While their electronica elements are occasionally quite interesting, they’re generally annoying. While there are some groups out there who actually take toys, modify them and use the results in their music (such as Crystal Castles) ATR sounds like they just take the toys, throw them against the wall a few times and use those sounds. The drums also sound like they came from keyboards that they found at second hand stores and simply used the preset sounds.  However, the music is not the worst part, and might even be redeemable if not for the hideousness of the lyrics.

Aside from the fact that they use the same overdrive distortion affect on every single vocal part, what the effect is being used on is absolute garbage.  They spend the majority of the album posturing an “us against them” mentality, while never really explaining who ‘we’ are, or who ‘they’ are.  “Capitalism, you’re a little fat man in a big expensive car hanging over a ravine.” Capitalism and government in general get blamed for the majority of problems in the world, although the only problem that is ever discussed is that fact that they are the problem. If it were not for the horrendous lyrics, the music would be interesting and listenable quite frequently. Digital decay is the best example of this, where some gritty synth lines get laid down over some fairly danceable beats, but then such frustrating (and awkwardly phrased) lyrics such as “The afterlife will be digitized, your social networks are digitized, digital decay” completely undermine any passable points the song would have had otherwise.

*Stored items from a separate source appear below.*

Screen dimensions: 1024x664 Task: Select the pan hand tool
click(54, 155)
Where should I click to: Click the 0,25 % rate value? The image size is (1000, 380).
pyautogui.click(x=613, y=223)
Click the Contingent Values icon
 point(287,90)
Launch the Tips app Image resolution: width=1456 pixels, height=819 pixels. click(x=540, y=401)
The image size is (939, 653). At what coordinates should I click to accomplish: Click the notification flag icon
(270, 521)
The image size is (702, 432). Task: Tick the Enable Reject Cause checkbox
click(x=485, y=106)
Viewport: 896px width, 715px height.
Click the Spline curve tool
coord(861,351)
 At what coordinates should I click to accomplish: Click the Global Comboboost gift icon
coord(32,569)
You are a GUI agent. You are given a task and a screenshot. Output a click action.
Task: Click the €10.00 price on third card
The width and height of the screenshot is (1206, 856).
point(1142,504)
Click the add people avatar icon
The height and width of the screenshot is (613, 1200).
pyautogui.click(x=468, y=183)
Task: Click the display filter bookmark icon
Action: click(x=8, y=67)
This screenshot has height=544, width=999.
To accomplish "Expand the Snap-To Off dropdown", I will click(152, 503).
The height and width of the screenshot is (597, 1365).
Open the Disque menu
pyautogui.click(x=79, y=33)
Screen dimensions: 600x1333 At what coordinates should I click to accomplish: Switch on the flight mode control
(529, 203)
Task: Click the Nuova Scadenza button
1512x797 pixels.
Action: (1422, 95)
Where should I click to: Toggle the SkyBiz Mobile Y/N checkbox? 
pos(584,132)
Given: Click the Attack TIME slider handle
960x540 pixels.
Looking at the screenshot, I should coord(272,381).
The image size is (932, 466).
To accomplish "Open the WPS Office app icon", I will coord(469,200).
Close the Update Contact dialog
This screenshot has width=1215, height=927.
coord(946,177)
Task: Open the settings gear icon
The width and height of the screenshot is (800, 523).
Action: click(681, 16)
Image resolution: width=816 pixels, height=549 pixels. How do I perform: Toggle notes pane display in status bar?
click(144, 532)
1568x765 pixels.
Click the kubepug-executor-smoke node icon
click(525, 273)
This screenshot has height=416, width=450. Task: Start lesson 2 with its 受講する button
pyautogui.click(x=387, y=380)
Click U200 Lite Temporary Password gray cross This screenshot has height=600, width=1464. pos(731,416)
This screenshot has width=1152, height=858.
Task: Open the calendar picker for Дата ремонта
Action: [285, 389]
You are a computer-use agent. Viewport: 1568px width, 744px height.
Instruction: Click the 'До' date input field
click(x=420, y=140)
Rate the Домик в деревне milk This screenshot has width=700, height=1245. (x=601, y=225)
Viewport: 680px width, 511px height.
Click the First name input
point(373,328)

If you’re a fan of noise, uninspired everything and inane monotony, Atari Teenage Riot is perfect for you. Sounding very much like a less enjoyable Crystal Castles with added dashes of obnoxious Anti-Flag lyrics, this album would have fit best in the mid 90’s when ATR first started. Bands break-up for various reasons, and when ATR disbanded in 2000, retrospectively it seems like it was done out of concern for people who listen to music. Apparently it was for other reasons, because ATR is back to abusing our eardrums in the least pleasing way possible.